**TASK TO COMPLETE:**
Without skipping anything, transcribe the listing that follows.

────────

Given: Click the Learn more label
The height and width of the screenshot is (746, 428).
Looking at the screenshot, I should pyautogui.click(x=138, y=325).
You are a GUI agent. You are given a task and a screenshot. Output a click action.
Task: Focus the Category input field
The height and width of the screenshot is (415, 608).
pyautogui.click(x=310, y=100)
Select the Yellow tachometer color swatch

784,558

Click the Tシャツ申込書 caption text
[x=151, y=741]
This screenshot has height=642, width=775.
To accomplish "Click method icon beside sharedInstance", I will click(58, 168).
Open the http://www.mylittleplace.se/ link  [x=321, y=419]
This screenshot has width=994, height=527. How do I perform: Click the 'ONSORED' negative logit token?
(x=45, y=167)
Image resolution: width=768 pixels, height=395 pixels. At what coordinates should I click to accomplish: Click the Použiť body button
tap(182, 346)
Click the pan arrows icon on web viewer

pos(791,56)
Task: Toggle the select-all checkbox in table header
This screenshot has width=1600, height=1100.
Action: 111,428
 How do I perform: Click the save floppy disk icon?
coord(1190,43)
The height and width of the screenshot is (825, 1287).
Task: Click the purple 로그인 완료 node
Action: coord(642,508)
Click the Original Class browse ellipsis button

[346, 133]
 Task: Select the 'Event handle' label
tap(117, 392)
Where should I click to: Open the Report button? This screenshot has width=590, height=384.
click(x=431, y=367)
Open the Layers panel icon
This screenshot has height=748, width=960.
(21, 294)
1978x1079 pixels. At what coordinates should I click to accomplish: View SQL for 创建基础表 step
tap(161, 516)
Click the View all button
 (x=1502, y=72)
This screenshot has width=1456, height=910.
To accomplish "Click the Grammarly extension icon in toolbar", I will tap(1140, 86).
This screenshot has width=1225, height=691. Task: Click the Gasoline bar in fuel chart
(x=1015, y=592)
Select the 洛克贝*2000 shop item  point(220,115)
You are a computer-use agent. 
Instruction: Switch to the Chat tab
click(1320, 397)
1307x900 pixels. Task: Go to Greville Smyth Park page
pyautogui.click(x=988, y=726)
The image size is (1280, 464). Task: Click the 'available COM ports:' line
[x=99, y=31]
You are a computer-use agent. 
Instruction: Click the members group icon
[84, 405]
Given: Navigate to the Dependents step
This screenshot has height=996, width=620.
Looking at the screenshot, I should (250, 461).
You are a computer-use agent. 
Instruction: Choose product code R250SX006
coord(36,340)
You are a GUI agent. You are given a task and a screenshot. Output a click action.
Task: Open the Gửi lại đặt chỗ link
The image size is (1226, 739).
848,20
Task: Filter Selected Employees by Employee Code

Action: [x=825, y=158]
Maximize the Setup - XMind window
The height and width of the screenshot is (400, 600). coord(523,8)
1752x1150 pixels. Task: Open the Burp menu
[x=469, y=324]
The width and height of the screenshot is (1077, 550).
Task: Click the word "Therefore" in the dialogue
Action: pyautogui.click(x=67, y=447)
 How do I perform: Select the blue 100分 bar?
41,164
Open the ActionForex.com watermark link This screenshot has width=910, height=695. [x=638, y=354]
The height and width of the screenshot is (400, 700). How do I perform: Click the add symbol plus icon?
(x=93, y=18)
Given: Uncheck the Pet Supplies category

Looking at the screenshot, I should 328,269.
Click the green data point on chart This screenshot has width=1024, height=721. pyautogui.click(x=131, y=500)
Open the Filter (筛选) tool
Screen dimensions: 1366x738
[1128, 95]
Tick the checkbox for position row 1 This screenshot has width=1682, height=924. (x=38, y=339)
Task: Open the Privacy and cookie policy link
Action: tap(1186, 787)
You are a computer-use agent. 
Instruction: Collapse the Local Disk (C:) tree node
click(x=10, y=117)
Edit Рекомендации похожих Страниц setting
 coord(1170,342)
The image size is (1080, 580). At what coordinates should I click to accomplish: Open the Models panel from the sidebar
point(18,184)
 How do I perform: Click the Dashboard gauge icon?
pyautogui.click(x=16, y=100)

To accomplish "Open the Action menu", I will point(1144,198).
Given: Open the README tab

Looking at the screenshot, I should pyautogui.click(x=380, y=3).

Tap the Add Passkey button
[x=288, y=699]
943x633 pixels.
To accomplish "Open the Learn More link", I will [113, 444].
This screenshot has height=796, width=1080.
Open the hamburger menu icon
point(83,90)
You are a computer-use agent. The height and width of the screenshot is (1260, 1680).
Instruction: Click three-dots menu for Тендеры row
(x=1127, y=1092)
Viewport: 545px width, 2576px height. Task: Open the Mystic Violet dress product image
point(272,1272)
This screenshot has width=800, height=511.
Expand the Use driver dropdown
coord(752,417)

────────

**TASK RESPONSE:**
Given: Click the Learn more label
The height and width of the screenshot is (746, 428).
Looking at the screenshot, I should pyautogui.click(x=138, y=325).
You are a GUI agent. You are given a task and a screenshot. Output a click action.
Task: Focus the Category input field
The height and width of the screenshot is (415, 608).
pyautogui.click(x=310, y=100)
Select the Yellow tachometer color swatch

784,558

Click the Tシャツ申込書 caption text
[x=151, y=741]
This screenshot has height=642, width=775.
To accomplish "Click method icon beside sharedInstance", I will click(58, 168).
Open the http://www.mylittleplace.se/ link  [x=321, y=419]
This screenshot has width=994, height=527. How do I perform: Click the 'ONSORED' negative logit token?
(x=45, y=167)
Image resolution: width=768 pixels, height=395 pixels. At what coordinates should I click to accomplish: Click the Použiť body button
tap(182, 346)
Click the pan arrows icon on web viewer

pos(791,56)
Task: Toggle the select-all checkbox in table header
This screenshot has width=1600, height=1100.
Action: 111,428
 How do I perform: Click the save floppy disk icon?
coord(1190,43)
The height and width of the screenshot is (825, 1287).
Task: Click the purple 로그인 완료 node
Action: coord(642,508)
Click the Original Class browse ellipsis button

[346, 133]
 Task: Select the 'Event handle' label
tap(117, 392)
Where should I click to: Open the Report button? This screenshot has width=590, height=384.
click(x=431, y=367)
Open the Layers panel icon
This screenshot has height=748, width=960.
(21, 294)
1978x1079 pixels. At what coordinates should I click to accomplish: View SQL for 创建基础表 step
tap(161, 516)
Click the View all button
 (x=1502, y=72)
This screenshot has width=1456, height=910.
To accomplish "Click the Grammarly extension icon in toolbar", I will tap(1140, 86).
This screenshot has width=1225, height=691. Task: Click the Gasoline bar in fuel chart
(x=1015, y=592)
Select the 洛克贝*2000 shop item  point(220,115)
You are a computer-use agent. 
Instruction: Switch to the Chat tab
click(1320, 397)
1307x900 pixels. Task: Go to Greville Smyth Park page
pyautogui.click(x=988, y=726)
The image size is (1280, 464). Task: Click the 'available COM ports:' line
[x=99, y=31]
You are a computer-use agent. 
Instruction: Click the members group icon
[84, 405]
Given: Navigate to the Dependents step
This screenshot has height=996, width=620.
Looking at the screenshot, I should (250, 461).
You are a computer-use agent. 
Instruction: Choose product code R250SX006
coord(36,340)
You are a GUI agent. You are given a task and a screenshot. Output a click action.
Task: Open the Gửi lại đặt chỗ link
The image size is (1226, 739).
848,20
Task: Filter Selected Employees by Employee Code

Action: [x=825, y=158]
Maximize the Setup - XMind window
The height and width of the screenshot is (400, 600). coord(523,8)
1752x1150 pixels. Task: Open the Burp menu
[x=469, y=324]
The width and height of the screenshot is (1077, 550).
Task: Click the word "Therefore" in the dialogue
Action: pyautogui.click(x=67, y=447)
 How do I perform: Select the blue 100分 bar?
41,164
Open the ActionForex.com watermark link This screenshot has width=910, height=695. [x=638, y=354]
The height and width of the screenshot is (400, 700). How do I perform: Click the add symbol plus icon?
(x=93, y=18)
Given: Uncheck the Pet Supplies category

Looking at the screenshot, I should 328,269.
Click the green data point on chart This screenshot has width=1024, height=721. pyautogui.click(x=131, y=500)
Open the Filter (筛选) tool
Screen dimensions: 1366x738
[1128, 95]
Tick the checkbox for position row 1 This screenshot has width=1682, height=924. (x=38, y=339)
Task: Open the Privacy and cookie policy link
Action: tap(1186, 787)
You are a computer-use agent. 
Instruction: Collapse the Local Disk (C:) tree node
click(x=10, y=117)
Edit Рекомендации похожих Страниц setting
 coord(1170,342)
The image size is (1080, 580). At what coordinates should I click to accomplish: Open the Models panel from the sidebar
point(18,184)
 How do I perform: Click the Dashboard gauge icon?
pyautogui.click(x=16, y=100)

To accomplish "Open the Action menu", I will point(1144,198).
Given: Open the README tab

Looking at the screenshot, I should pyautogui.click(x=380, y=3).

Tap the Add Passkey button
[x=288, y=699]
943x633 pixels.
To accomplish "Open the Learn More link", I will [113, 444].
This screenshot has height=796, width=1080.
Open the hamburger menu icon
point(83,90)
You are a computer-use agent. The height and width of the screenshot is (1260, 1680).
Instruction: Click three-dots menu for Тендеры row
(x=1127, y=1092)
Viewport: 545px width, 2576px height. Task: Open the Mystic Violet dress product image
point(272,1272)
This screenshot has width=800, height=511.
Expand the Use driver dropdown
coord(752,417)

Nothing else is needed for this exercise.